• **RECORDS FOR PROCESSING**:
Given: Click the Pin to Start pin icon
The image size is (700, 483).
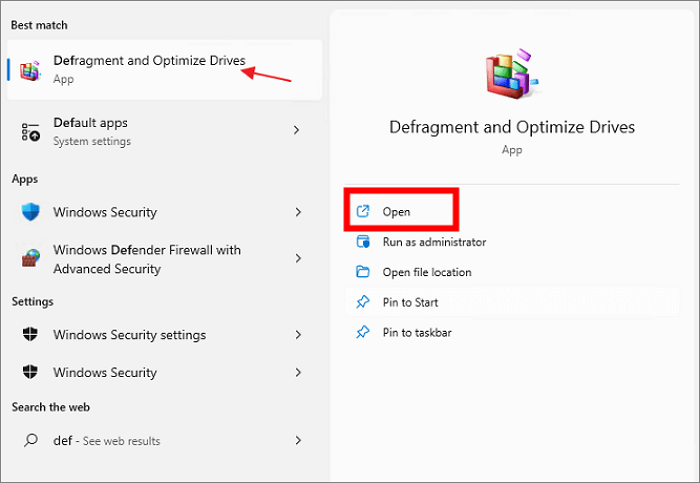Looking at the screenshot, I should pos(363,302).
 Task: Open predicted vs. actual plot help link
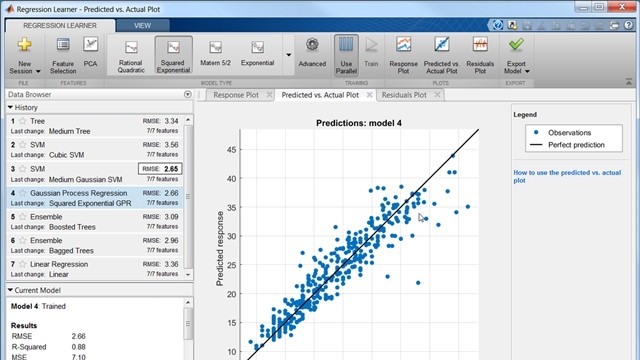[x=567, y=176]
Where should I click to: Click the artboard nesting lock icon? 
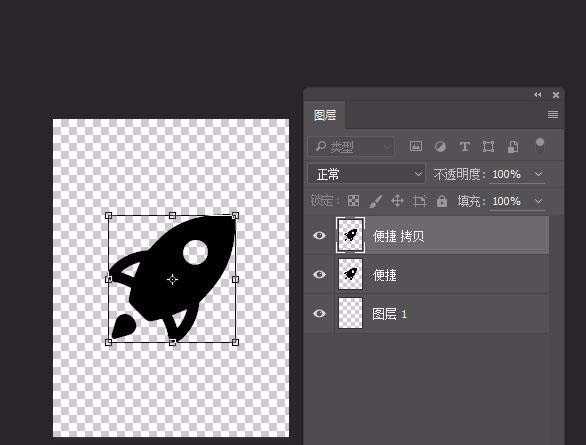coord(419,201)
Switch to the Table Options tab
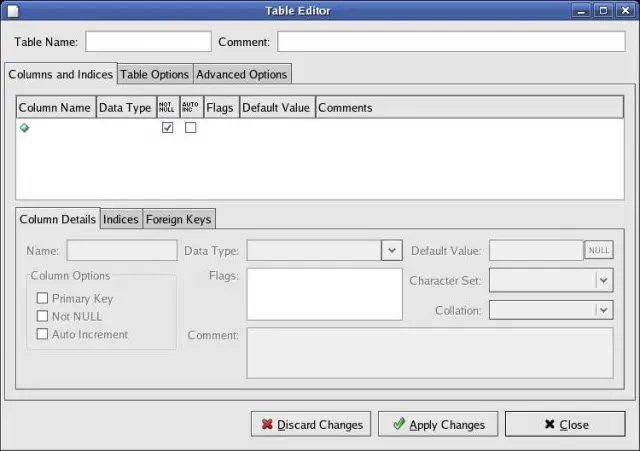The width and height of the screenshot is (640, 451). coord(155,74)
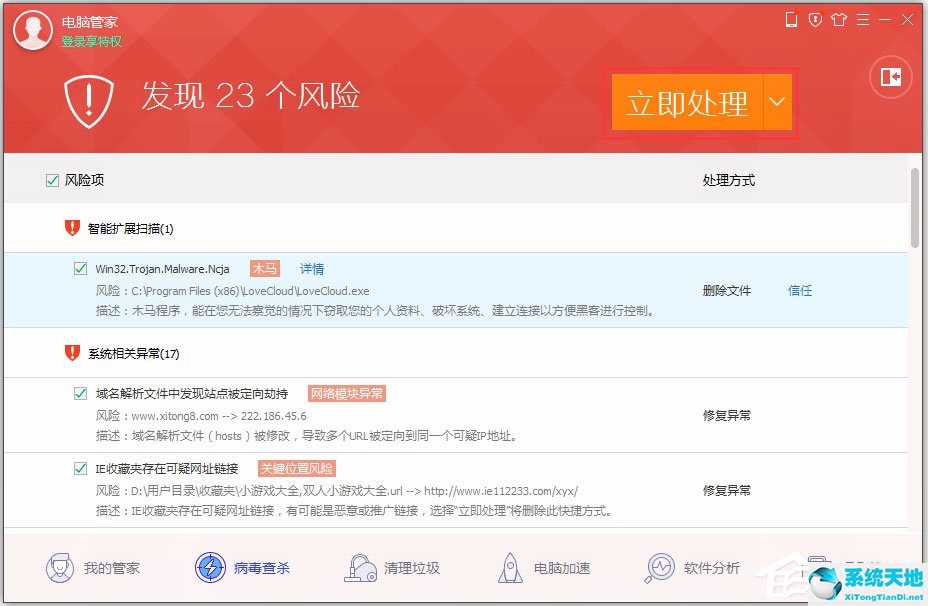Uncheck the 风险项 select-all checkbox
The width and height of the screenshot is (928, 606).
click(50, 180)
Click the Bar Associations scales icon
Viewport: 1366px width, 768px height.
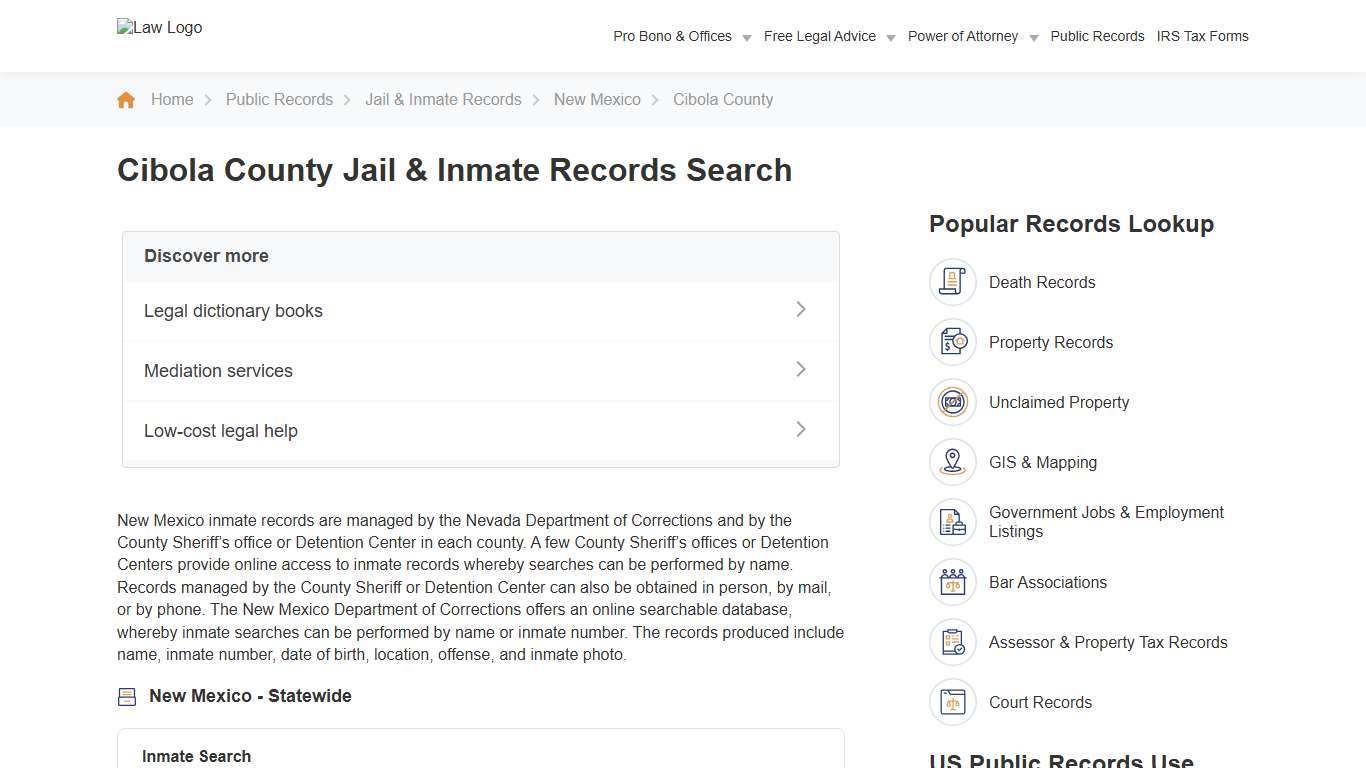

• **EXERCISE**: Exactly as written, please copy out the whole set of records, skipping images.

• **RESULT**:
Given: Click the Pin to Start pin icon
The image size is (700, 483).
Looking at the screenshot, I should pos(363,302).
 Task: Open predicted vs. actual plot help link
[x=567, y=176]
Where should I click to: Click the artboard nesting lock icon? 
coord(419,201)
Switch to the Table Options tab
The width and height of the screenshot is (640, 451). coord(155,74)
Uncheck the 风险项 select-all checkbox
The width and height of the screenshot is (928, 606).
click(50, 180)
Click the Bar Associations scales icon
Viewport: 1366px width, 768px height.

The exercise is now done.